The bees instantly began on both sides to excavate little basins near to each other, in the same way as before; but the ridge of wax was so thin, that the bottoms of the basins, if they had been excavated to the same depth as in the former experiment, would have broken into each other from the opposite sides.
The bees, however, did not suffer this to happen, and they stopped their excavations in due time; so that the basins, as soon as they had been a little deepened, came to have flat bases; and these flat bases, formed by thin little plates of the vermilion wax left ungnawed, were situated, as far as the eye could judge, exactly along the planes of imaginary intersection between the basins on the opposite side of the ridge of wax.

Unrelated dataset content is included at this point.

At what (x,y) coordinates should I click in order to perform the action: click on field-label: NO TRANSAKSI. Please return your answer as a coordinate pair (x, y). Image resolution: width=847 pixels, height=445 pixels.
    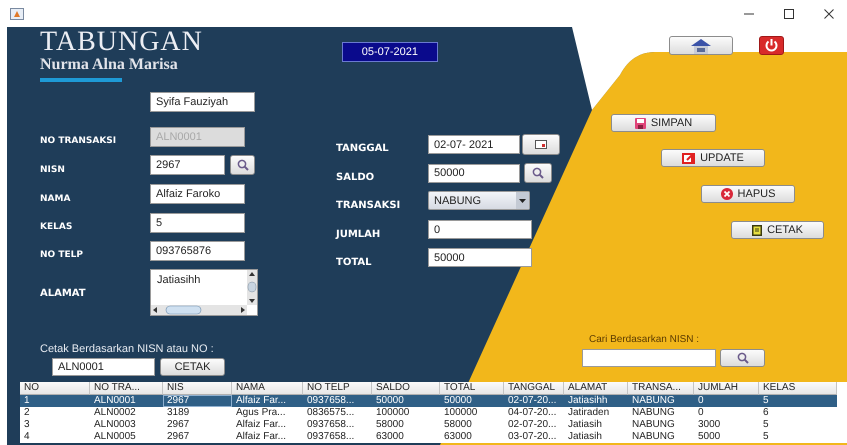
    Looking at the image, I should click on (79, 141).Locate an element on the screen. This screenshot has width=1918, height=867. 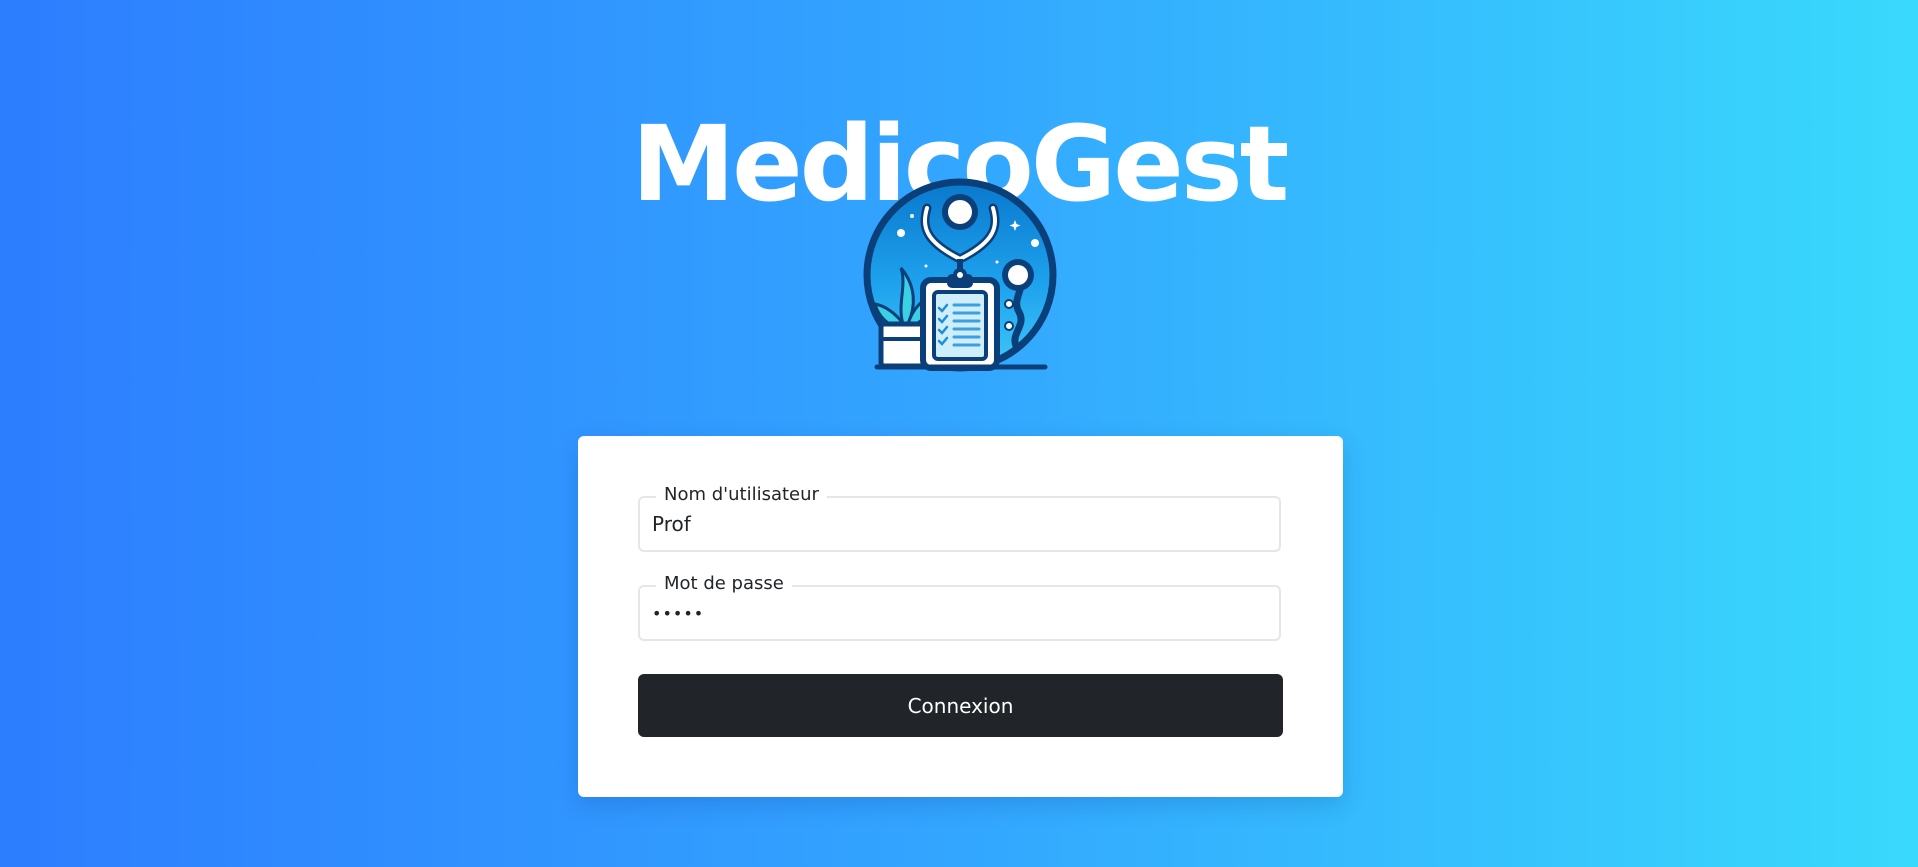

In some parts, only small portions, in other parts, large portions of a rhombic plate were thus left between the opposed basins, but the work, from the unnatural state of things, had not been neatly performed.
The bees must have worked at very nearly the same rate in circularly gnawing away and deepening the basins on both sides of the ridge of vermilion wax, in order to have thus succeeded in leaving flat plates between the basins, by stopping work at the planes of intersection.
Considering how flexible thin wax is, I do not see that there is any difficulty in the bees, whilst at work on the two sides of a strip of wax, perceiving when they have gnawed the wax away to the proper thinness, and then stopping their work.